> What the task requires: Below this line is a set of entries; quote exactly the lines from the line that contains "You are a computer-use agent. 1166x368" to the line that contains "Given: Open the @Israel_katz handle link", both lines included.
***
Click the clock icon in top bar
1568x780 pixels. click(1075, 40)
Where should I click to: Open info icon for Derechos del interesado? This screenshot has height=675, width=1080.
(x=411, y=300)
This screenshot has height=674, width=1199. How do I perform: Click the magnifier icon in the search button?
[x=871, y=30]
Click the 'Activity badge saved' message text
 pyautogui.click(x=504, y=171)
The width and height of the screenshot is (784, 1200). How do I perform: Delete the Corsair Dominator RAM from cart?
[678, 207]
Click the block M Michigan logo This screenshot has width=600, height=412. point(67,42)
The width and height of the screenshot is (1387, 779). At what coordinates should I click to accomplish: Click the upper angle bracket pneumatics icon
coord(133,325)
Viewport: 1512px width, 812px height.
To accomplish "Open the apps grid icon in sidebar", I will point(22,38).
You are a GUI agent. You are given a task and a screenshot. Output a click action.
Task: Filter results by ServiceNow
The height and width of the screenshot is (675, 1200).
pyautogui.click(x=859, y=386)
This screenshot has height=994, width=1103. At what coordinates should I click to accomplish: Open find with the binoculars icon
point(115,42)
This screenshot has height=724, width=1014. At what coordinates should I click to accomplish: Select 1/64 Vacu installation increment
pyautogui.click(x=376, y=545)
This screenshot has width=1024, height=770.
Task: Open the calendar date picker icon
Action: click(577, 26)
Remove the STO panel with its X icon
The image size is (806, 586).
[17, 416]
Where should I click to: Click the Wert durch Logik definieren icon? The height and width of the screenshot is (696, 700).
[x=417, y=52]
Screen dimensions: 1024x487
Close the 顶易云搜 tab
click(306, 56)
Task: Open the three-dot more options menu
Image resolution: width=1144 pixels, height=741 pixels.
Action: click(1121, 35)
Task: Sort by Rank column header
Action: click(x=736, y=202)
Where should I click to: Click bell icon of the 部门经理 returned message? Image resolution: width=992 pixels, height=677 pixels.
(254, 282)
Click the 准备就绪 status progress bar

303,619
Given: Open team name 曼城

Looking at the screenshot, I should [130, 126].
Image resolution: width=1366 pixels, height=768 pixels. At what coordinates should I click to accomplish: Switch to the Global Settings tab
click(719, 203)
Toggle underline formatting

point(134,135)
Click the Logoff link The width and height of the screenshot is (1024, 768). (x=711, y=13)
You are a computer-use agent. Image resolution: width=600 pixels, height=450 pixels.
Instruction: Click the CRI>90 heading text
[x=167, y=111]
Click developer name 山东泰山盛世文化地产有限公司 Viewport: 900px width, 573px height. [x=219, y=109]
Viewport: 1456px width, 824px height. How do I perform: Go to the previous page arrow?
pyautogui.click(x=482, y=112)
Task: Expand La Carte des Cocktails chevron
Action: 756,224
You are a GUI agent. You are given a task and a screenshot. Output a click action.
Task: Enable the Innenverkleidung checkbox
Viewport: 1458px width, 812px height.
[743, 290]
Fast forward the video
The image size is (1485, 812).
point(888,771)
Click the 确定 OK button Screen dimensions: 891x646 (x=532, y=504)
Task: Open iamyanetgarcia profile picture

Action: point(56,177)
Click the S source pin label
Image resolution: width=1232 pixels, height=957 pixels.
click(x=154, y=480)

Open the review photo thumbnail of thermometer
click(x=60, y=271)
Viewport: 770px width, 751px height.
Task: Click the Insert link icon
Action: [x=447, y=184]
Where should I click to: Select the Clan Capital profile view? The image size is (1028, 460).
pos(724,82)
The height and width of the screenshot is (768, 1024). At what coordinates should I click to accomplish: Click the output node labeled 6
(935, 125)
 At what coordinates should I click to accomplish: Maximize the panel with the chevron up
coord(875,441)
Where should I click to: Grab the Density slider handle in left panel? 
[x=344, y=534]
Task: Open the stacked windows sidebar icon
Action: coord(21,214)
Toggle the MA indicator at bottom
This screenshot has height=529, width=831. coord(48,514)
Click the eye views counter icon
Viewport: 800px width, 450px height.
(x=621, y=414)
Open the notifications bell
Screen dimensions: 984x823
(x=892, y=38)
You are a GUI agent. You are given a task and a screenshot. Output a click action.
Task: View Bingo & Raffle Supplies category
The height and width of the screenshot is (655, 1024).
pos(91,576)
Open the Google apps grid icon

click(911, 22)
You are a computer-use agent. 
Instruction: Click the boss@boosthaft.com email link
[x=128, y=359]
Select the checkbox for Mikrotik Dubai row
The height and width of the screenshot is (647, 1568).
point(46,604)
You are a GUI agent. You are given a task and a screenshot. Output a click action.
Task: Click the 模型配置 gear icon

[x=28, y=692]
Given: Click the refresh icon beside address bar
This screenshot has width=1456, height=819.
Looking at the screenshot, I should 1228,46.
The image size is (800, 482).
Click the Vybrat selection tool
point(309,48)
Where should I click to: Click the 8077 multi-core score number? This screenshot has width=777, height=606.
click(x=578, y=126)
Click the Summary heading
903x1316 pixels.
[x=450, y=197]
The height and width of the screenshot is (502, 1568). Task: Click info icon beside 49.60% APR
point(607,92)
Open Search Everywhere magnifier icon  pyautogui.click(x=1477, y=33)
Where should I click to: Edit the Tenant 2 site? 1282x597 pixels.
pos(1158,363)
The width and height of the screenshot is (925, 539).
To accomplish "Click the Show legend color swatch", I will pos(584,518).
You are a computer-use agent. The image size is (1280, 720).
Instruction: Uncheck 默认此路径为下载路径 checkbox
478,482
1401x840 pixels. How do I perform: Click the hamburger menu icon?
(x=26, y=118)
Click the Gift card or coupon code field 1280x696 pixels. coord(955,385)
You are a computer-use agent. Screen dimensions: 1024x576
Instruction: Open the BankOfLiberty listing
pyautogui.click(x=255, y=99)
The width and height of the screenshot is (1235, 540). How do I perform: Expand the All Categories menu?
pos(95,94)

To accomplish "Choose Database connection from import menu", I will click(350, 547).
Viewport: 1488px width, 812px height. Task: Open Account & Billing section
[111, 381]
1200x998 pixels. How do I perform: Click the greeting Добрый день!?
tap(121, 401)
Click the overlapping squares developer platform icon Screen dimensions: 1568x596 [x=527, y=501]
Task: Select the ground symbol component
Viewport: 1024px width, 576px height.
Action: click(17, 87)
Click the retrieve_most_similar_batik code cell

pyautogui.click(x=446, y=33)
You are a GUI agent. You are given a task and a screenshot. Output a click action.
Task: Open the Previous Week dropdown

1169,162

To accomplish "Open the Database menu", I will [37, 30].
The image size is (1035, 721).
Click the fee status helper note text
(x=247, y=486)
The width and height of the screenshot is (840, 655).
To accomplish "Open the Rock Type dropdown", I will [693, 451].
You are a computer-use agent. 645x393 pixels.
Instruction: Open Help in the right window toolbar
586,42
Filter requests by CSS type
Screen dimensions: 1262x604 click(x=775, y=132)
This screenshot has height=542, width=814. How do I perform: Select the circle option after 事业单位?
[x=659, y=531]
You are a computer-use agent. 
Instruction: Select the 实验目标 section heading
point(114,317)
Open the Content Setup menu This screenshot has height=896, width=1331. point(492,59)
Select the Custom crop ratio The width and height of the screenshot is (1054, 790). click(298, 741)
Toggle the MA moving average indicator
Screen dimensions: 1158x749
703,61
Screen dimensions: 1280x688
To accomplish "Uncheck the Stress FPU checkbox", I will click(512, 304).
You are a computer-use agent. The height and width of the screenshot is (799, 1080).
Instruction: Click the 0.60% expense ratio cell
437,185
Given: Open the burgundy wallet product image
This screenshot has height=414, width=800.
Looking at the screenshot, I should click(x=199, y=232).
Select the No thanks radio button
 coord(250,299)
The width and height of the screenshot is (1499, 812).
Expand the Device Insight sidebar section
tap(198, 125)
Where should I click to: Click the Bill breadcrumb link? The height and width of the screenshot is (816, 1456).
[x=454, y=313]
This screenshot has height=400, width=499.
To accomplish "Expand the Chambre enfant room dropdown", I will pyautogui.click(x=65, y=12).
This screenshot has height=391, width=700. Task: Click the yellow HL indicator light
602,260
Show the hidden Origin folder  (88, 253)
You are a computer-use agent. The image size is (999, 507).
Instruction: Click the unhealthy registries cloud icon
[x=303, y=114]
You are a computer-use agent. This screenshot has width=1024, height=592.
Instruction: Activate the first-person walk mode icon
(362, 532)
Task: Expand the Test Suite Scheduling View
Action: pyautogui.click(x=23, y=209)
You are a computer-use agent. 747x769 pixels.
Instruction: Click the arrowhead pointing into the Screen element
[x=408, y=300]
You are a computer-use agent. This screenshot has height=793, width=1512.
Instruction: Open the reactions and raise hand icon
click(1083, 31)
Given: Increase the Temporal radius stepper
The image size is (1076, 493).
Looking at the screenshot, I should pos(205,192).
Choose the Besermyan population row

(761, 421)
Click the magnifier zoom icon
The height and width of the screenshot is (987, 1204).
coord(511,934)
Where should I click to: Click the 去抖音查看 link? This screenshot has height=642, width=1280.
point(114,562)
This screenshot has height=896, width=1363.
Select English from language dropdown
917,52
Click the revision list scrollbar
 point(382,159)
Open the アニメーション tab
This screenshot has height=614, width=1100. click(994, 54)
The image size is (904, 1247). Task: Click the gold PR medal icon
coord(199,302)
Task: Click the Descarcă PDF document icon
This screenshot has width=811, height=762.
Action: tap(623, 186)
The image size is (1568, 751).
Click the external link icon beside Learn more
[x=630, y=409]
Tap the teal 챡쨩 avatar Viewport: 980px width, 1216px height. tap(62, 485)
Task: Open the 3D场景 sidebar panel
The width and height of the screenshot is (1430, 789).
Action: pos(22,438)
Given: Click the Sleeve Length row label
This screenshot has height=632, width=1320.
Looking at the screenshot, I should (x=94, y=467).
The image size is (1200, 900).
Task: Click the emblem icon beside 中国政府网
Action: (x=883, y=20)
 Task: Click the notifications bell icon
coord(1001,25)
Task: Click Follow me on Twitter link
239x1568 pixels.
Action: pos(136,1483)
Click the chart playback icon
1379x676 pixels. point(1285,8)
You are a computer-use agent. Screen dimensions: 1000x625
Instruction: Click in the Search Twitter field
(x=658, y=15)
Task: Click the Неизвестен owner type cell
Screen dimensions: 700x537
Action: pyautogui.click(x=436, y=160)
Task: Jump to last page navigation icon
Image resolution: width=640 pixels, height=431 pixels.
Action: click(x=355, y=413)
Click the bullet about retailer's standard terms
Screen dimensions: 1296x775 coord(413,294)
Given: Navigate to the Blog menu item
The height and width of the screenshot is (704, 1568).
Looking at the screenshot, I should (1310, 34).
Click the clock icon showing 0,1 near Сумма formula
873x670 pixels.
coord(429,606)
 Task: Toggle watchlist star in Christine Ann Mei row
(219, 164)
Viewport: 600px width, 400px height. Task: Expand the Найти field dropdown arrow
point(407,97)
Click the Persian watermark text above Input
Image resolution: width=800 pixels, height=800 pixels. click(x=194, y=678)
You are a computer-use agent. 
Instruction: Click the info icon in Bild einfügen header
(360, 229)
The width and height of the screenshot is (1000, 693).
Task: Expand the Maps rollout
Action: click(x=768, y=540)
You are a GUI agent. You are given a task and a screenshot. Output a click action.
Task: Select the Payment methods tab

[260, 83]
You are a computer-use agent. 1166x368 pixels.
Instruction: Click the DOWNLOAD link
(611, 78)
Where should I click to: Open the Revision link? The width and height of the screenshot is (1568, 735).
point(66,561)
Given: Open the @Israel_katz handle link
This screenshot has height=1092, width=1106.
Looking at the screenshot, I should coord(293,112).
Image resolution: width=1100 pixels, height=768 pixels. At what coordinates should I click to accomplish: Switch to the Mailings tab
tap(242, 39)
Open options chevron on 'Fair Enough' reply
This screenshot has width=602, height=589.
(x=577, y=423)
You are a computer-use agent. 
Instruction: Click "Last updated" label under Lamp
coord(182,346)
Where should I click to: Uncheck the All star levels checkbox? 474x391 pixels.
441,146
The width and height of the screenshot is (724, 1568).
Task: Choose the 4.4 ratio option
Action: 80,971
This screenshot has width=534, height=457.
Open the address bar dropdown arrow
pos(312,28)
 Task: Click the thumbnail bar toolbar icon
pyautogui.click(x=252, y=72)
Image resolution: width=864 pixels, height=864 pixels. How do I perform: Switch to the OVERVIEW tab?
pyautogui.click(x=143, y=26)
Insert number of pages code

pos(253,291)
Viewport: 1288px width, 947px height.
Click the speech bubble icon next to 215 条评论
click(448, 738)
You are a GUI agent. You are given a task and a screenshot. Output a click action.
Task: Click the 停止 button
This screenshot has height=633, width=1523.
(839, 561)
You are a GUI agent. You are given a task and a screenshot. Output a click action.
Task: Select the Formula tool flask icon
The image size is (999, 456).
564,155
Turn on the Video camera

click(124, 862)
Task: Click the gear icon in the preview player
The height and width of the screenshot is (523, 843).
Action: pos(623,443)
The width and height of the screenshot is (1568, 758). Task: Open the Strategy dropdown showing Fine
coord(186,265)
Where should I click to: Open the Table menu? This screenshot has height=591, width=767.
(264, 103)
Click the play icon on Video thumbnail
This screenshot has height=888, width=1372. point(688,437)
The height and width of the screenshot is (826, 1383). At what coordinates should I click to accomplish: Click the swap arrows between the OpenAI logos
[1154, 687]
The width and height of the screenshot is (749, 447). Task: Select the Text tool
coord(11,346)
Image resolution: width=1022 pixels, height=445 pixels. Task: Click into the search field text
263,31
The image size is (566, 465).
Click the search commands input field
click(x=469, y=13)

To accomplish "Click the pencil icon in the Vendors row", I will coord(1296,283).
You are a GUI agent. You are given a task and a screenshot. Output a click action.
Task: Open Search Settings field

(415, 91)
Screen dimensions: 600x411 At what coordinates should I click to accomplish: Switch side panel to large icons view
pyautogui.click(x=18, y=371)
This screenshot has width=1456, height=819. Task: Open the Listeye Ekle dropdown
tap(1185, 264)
***
> Result:
You are a computer-use agent. 1166x368 pixels.
Instruction: Click the DOWNLOAD link
(611, 78)
Where should I click to: Open the Revision link? The width and height of the screenshot is (1568, 735).
point(66,561)
Given: Open the @Israel_katz handle link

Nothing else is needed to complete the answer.